(Saved entries)
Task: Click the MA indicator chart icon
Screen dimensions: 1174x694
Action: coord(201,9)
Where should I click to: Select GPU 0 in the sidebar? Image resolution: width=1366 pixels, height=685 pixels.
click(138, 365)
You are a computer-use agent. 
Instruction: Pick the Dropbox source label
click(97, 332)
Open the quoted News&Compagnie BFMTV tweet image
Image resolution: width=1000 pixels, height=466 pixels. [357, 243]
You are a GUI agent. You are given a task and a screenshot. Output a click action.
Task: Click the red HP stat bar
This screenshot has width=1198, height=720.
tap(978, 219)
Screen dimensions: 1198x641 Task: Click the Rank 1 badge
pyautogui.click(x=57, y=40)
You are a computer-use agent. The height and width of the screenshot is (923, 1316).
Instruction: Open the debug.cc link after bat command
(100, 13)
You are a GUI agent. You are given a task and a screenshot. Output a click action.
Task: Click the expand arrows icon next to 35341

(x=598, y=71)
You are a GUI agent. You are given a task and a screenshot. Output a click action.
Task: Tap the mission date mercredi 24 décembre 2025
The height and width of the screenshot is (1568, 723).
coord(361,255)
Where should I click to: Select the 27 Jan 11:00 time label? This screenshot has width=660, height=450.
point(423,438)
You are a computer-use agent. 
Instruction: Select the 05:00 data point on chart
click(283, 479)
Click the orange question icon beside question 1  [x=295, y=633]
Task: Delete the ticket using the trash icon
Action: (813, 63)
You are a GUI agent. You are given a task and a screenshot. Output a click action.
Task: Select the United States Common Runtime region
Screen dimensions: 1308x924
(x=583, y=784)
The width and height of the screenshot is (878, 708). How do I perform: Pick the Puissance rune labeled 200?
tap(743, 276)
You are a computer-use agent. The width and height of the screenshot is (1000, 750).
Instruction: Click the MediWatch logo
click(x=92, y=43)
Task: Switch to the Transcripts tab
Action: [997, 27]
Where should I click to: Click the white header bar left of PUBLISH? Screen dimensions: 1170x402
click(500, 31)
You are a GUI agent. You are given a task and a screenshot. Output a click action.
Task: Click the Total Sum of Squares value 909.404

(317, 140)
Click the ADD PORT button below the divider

- Exercise objective -
Lines with "computer" in the records above: copy every one of them.

- Written solution -
You are a computer-use agent. 
You are a computer-use agent. The height and width of the screenshot is (923, 1316).
You are a computer-use agent. 
You are a computer-use agent. The width and height of the screenshot is (1000, 750).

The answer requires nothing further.